TASK MATERIAL:
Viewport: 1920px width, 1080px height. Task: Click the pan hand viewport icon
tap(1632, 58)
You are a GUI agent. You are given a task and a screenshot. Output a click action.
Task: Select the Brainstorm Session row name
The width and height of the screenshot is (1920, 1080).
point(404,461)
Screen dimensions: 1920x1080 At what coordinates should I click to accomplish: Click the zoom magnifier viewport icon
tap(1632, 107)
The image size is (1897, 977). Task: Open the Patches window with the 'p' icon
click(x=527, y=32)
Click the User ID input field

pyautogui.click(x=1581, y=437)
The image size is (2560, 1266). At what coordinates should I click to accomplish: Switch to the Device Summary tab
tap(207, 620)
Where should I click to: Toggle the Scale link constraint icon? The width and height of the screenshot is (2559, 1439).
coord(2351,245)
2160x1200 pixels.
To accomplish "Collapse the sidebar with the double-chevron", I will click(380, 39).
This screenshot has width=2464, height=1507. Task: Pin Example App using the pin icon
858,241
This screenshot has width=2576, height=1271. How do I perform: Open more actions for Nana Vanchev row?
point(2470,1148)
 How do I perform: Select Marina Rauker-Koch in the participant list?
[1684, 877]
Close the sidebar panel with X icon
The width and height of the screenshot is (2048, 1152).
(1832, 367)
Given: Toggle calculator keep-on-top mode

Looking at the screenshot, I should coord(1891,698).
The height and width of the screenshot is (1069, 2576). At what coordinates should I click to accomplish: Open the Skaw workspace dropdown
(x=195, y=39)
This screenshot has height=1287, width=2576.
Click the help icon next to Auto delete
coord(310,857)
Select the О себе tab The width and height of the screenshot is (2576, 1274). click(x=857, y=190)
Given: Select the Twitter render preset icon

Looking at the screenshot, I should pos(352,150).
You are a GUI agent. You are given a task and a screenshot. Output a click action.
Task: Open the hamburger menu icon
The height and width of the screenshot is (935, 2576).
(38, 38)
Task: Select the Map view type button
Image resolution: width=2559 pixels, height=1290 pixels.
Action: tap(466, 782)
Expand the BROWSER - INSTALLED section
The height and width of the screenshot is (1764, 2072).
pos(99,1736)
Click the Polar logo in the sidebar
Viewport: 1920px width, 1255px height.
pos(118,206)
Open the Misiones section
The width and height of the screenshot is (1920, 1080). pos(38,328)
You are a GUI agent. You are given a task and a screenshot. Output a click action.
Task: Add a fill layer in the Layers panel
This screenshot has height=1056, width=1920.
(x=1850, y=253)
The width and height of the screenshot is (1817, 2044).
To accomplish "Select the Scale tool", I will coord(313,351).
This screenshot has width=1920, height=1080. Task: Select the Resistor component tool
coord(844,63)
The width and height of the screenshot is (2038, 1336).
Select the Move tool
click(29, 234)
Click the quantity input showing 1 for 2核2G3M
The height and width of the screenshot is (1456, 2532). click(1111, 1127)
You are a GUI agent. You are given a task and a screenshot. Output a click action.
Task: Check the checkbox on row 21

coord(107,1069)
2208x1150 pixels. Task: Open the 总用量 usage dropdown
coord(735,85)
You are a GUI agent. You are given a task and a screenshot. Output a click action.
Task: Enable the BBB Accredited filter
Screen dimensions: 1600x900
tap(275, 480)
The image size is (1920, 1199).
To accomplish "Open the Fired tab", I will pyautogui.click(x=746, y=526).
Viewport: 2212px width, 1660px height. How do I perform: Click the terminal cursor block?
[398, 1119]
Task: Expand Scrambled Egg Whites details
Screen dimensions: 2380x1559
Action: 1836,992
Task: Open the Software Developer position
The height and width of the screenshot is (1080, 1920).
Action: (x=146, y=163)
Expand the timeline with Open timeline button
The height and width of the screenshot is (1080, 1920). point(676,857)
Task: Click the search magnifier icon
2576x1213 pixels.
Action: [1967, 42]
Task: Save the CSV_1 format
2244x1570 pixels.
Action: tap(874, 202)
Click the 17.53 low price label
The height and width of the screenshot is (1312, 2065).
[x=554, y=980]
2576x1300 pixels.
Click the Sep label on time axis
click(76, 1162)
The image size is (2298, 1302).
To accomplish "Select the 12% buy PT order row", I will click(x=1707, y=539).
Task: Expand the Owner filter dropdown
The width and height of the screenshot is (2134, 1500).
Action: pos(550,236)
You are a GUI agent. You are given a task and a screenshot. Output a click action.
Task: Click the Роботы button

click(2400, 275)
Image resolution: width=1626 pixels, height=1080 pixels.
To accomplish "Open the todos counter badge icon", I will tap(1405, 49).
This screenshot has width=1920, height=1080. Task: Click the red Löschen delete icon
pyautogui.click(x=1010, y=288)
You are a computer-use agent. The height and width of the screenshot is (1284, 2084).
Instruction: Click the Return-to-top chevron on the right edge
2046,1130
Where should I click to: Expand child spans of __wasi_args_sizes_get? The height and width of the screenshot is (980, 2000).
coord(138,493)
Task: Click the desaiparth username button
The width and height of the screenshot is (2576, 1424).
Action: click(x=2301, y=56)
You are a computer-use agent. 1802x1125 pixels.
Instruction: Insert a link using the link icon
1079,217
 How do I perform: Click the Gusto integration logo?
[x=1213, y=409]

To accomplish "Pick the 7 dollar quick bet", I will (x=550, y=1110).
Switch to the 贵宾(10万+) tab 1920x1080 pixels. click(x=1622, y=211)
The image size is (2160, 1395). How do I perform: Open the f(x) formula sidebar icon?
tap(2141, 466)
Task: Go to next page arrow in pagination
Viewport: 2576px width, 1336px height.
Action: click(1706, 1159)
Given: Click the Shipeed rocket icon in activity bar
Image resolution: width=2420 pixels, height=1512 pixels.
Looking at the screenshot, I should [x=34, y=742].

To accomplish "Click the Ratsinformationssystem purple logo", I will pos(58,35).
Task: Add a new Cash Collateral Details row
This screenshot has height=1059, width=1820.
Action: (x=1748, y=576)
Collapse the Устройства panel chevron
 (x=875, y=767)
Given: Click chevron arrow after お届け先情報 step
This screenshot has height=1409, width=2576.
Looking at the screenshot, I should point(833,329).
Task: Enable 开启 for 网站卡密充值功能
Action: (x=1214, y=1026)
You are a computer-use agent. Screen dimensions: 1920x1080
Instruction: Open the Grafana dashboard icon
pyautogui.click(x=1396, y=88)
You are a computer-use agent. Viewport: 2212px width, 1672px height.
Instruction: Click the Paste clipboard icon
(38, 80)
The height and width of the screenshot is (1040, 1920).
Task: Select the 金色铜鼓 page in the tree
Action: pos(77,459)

WORK TASK: Pull every line containing the string "computer" out of the data above and copy it.

RESULT FOR THIS EXERCISE:
You are a computer-use agent. The height and width of the screenshot is (1284, 2084).
You are a computer-use agent. 1802x1125 pixels.
You are a computer-use agent. Screen dimensions: 1920x1080
You are a computer-use agent. Viewport: 2212px width, 1672px height.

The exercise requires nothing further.